画像: 「プロダクトのビジョン、コンセプトはトップダウン方式で決めるよりも、関係者全員で議論を尽くして決めたほうが、結果的に物事の進行がスピーディになります」と、葛巻氏は語る。

「プロダクトのビジョン、コンセプトはトップダウン方式で決めるよりも、関係者全員で議論を尽くして決めたほうが、結果的に物事の進行がスピーディになります」と、葛巻氏は語る。

葛巻氏(以下、敬称略):当社(EventHub)はイベントマーケティングの価値を最大化し、イベントを効率的に行うことを支援するプラットフォームを提供しています。私はこのプラットフォームのプロダクトマネジメントに携わっているのですが、職務をこなすうえでは、なぜ、そのプロダクトをつくるのか、それによってどのような価値を提供するかの「WHY(なぜ)」、ないしはビジョン、パーパスを明確化し、プロダクトづくりをともに進めるメンバー全員と共有することを大切にしています。

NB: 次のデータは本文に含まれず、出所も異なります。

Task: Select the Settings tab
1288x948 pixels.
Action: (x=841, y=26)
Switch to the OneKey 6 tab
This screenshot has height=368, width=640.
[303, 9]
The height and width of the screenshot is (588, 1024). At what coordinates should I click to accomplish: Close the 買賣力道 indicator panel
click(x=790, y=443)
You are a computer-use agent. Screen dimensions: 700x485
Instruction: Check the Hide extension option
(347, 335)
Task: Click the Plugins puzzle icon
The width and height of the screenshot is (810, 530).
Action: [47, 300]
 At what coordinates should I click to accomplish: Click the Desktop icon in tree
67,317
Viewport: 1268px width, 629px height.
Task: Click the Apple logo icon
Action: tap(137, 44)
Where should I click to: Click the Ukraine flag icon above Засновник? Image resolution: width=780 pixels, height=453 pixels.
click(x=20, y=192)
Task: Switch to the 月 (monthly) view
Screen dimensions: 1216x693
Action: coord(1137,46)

鈴木:なるほど、葛巻さんがマネージしているプロダクトと田中さんのそれとではタイプが異なりますが、プロダクトづくりにかかわるメンバー全員とのビジョンの共有を重視している点は同じといえますね。そこで気になるのですが、EventHubではプロダクトのビジョンをどのように決めているのでしょうか。

葛巻:ケース・バイ・ケースですが、プロダクトづくりに関わるメンバー全員でビジョンやパーパス、コンセプトを描いていくのが良いと感じています。というのも、そうするほうが、メンバー全員の理解と合意がスピーディに確立できるからです。実のところ、マネジメント側で決めたビジョンやパーパス、さらにはコンセプトを細かいニュアンスまでメンバー全員に伝えて理解してもらい、合意を得るまでには相当の手間と時間を要するのが通常です。ですので、メンバー全員で納得するまで議論し、ビジョンやパーパス、コンセプトを決めていったほうが、結果的には物事がスムーズに、かつスピーディに進められるのです。

鈴木:そのようにしてメンバー全員とビジョン、パーパス、コンセプトを共有することの価値を、どのように感じていますか。

葛巻:プロダクトづくりや、改革、改善に取り組んでいると、当初はメンバー全員が同じ方向を向いていたにもかかわらず、いつの間にか、各人の向いている方向がバラバラになることがよくあります。理由は、自分に課せられた目標の達成だけにとらわれるようになるためです。

そのようなときに大切になるのが、すべてのメンバーに大元のビジョン、パーパス、コンセプトに立ち戻ってもらい、自分たちが本来目指すべきものは何か、自分がしていることは当初定めたビジョンやパーパス、コンセプトと合致しているのかを確認してもらうことです。そのためにも、ビジョン、パーパス、コンセプトの共有と共通理解の確立は不可欠といえます。